### Given records
____

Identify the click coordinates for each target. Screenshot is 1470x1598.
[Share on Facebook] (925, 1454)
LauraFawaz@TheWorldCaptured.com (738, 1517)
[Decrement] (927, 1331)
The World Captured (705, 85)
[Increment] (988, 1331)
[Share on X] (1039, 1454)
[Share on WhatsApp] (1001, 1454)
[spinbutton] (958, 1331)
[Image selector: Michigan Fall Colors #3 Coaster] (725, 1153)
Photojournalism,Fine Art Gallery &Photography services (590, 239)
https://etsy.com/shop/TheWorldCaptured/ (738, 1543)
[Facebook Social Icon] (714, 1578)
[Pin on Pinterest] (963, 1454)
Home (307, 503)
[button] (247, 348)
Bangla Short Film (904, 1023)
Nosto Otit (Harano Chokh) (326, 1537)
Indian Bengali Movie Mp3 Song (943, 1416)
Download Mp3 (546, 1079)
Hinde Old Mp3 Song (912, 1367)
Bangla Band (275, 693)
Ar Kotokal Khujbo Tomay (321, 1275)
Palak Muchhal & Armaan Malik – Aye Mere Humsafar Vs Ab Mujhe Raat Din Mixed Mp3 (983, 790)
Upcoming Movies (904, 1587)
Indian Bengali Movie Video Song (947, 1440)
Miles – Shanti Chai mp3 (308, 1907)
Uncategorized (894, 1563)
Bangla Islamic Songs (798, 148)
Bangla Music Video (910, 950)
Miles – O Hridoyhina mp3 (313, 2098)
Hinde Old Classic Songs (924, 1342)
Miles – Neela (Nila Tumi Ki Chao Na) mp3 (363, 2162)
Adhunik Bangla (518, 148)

____

Look through the lines above and collect those with the word "Hinde".

### Output for this task
Hinde Old Mp3 Song (912, 1367)
Hinde Old Classic Songs (924, 1342)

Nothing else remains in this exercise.